The core finding is that PBHs do not merely serve as a passive gravitational background but actively reshape the phase transition dynamics. Near the PBH event horizon, spacetime curvature induces significant corrections to the effective potential. This leads to a novel local phase structure absent in flat spacetime: as the temperature decreases, the system undergoes a sequence of a second-order phase transition, followed by a first-order transition, and finally restores chiral symmetry in the immediate vicinity of the horizon. This demonstrates that PBHs promote local chiral symmetry restoration while creating a complex, inhomogeneous phase diagram.

Furthermore, the study quantitatively establishes PBHs as genuine catalysts for the phase transition. By computing the bounce solution (critical bubble profile) in the curved spacetime, the authors extract key transition parameters: the transition strength (α) and the inverse duration (β/H). They find that the presence of PBHs substantially enhances β/H (accelerating the transition) while leaving α largely unchanged. This catalytic effect means the phase transition completes more rapidly in regions influenced by PBHs.

This modified dynamics has direct observational consequences for the generated GW spectrum. The catalyzed transition predicts a GW signal with a higher peak frequency and a lower peak amplitude compared to the standard flat-space case. Crucially, even a minuscule cosmological abundance of PBHs (f_PBH) can induce order-one shifts in these spectral features.
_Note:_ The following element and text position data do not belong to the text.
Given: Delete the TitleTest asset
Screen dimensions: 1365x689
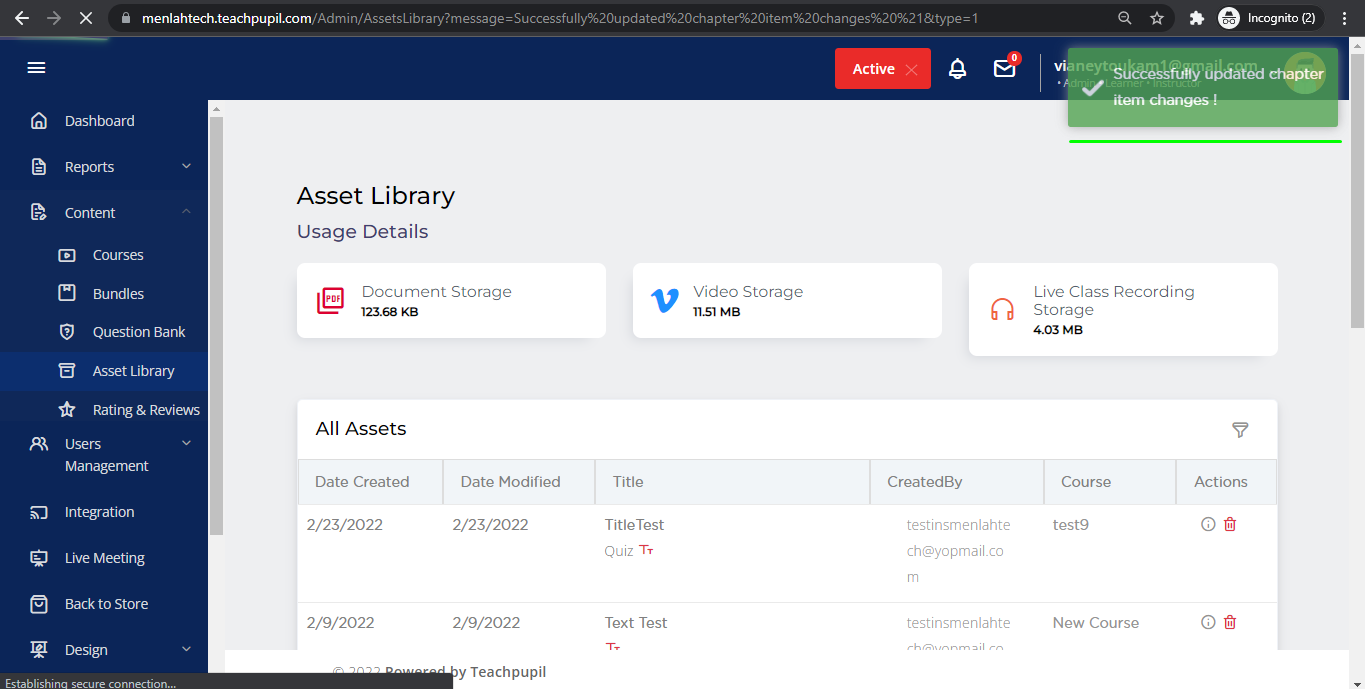Looking at the screenshot, I should pos(1230,525).
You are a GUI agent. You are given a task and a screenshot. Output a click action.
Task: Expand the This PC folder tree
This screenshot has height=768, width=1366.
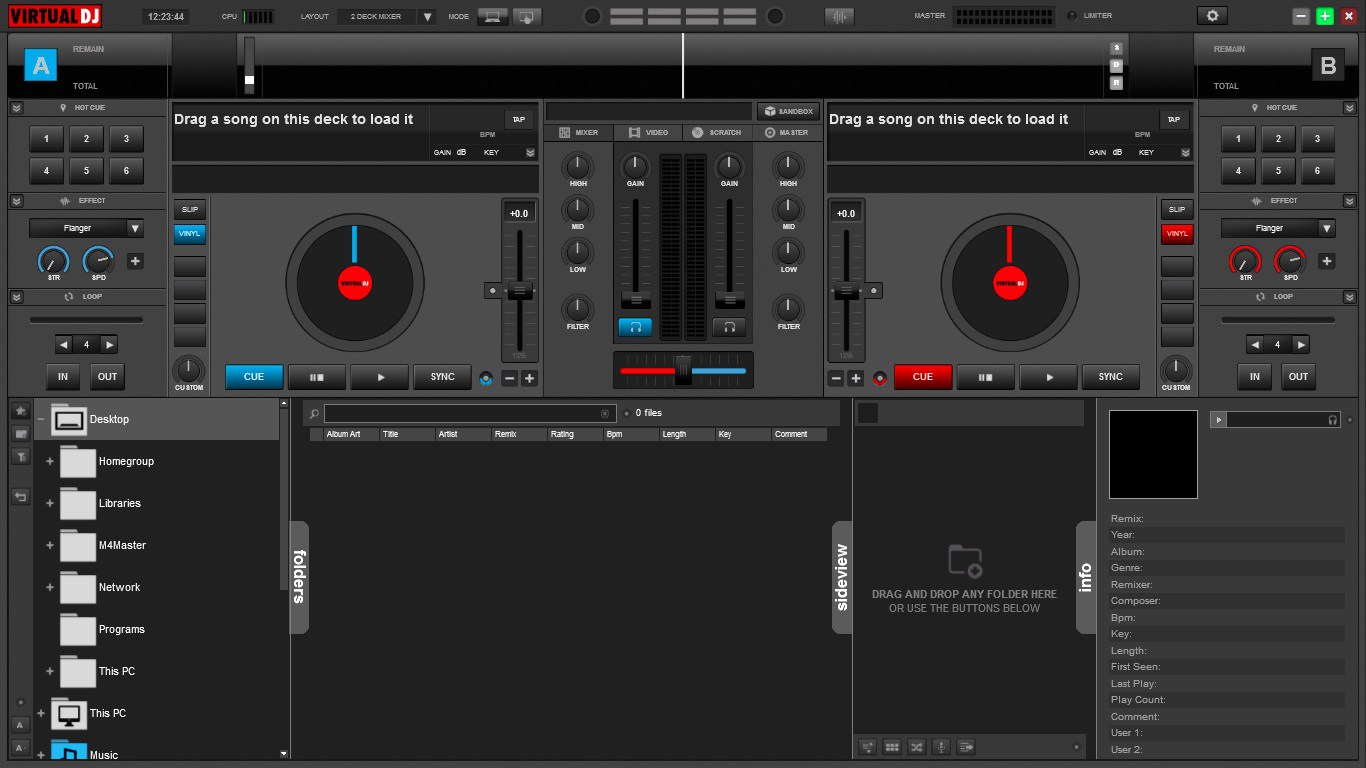[48, 671]
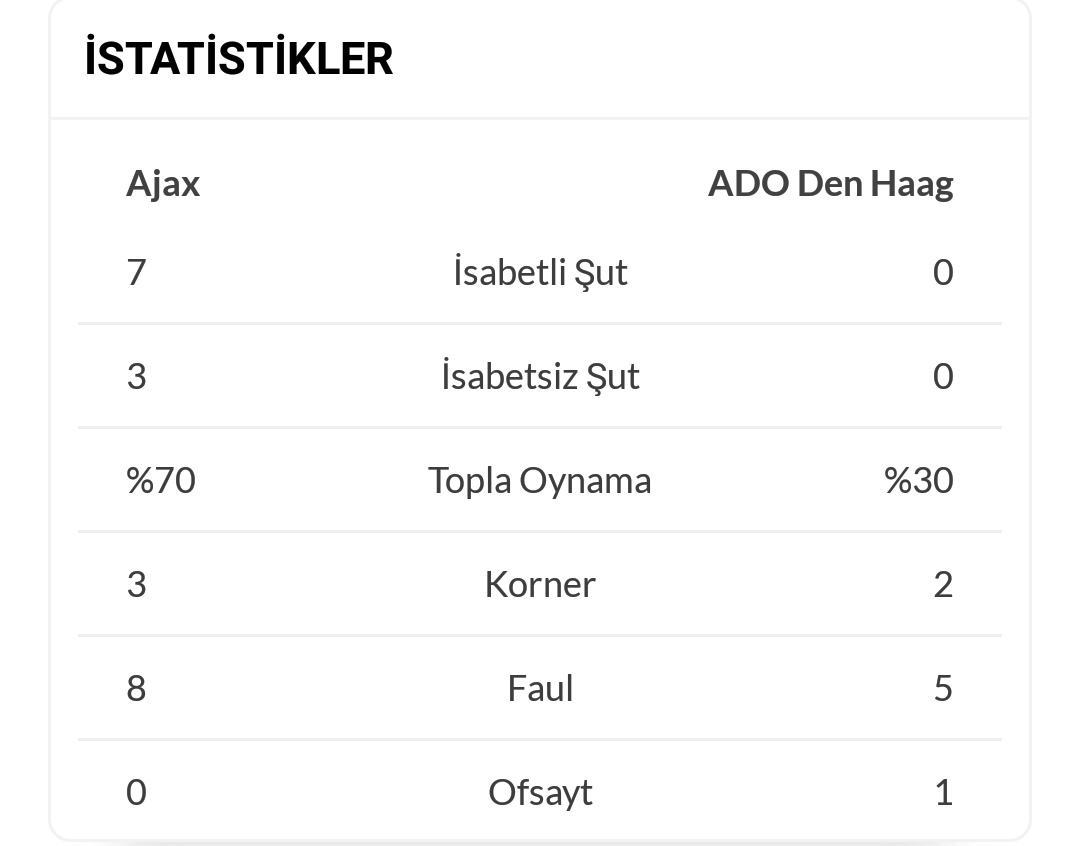
Task: Click the Korner stat label
Action: [540, 584]
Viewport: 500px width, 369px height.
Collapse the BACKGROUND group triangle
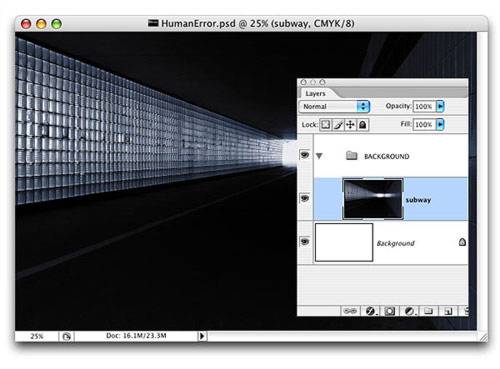point(319,156)
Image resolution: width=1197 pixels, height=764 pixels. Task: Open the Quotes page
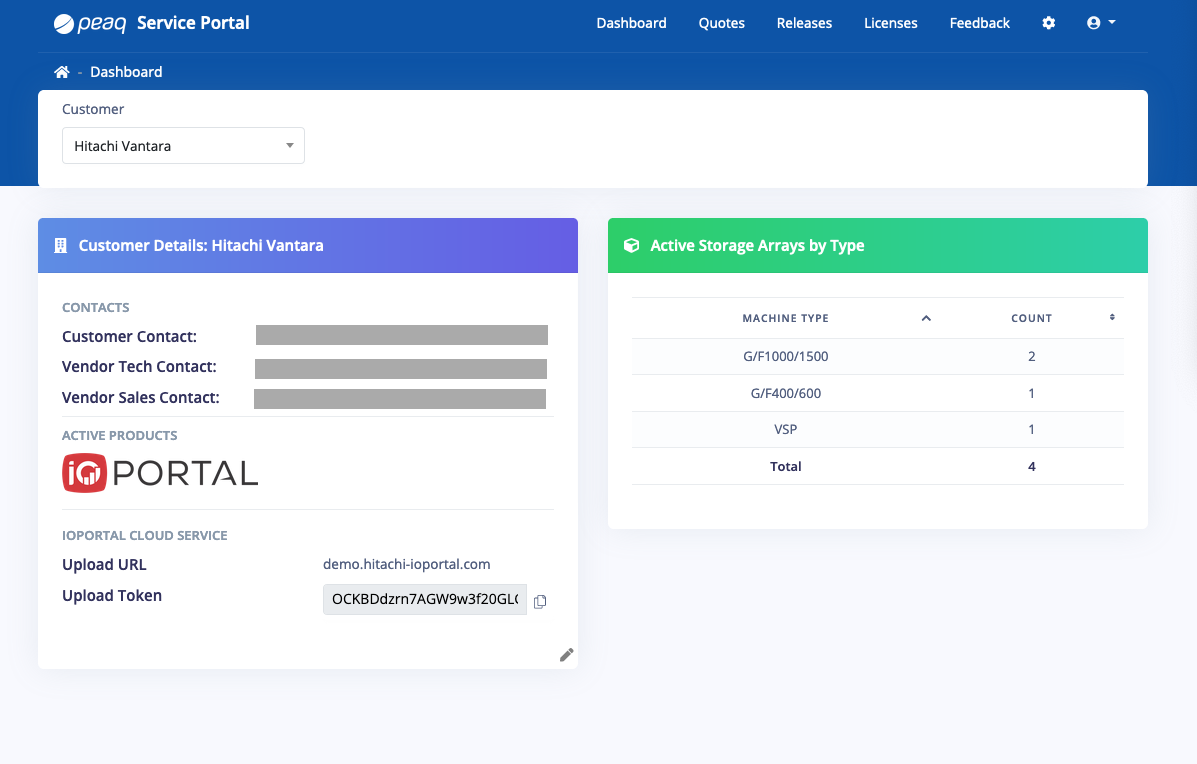pyautogui.click(x=721, y=22)
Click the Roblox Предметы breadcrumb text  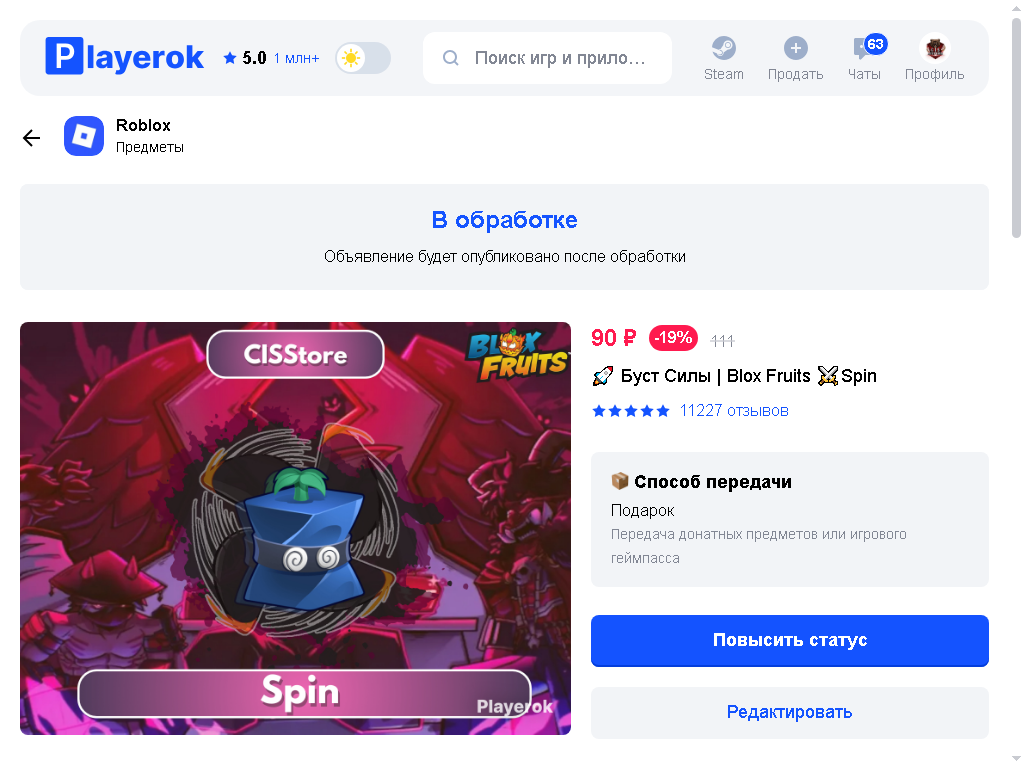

The paper provides concrete examples of how these shifted spectra could fall within the sensitivity bands of future GW observatories like LISA (in the milli-Hz range) and pulsar timing arrays like NANOGrav (in the nano-Hz range).

In summary, the work provides a novel framework for analyzing non-perturbative quantum phenomena, like chiral symmetry breaking, in strong gravitational fields. It reveals that PBHs can dramatically alter the phase transition landscape, acting as local catalysts, and thereby imprinting distinct signatures on the stochastic GW background, with significant implications for probing both particle physics models and the population of PBHs in the early universe.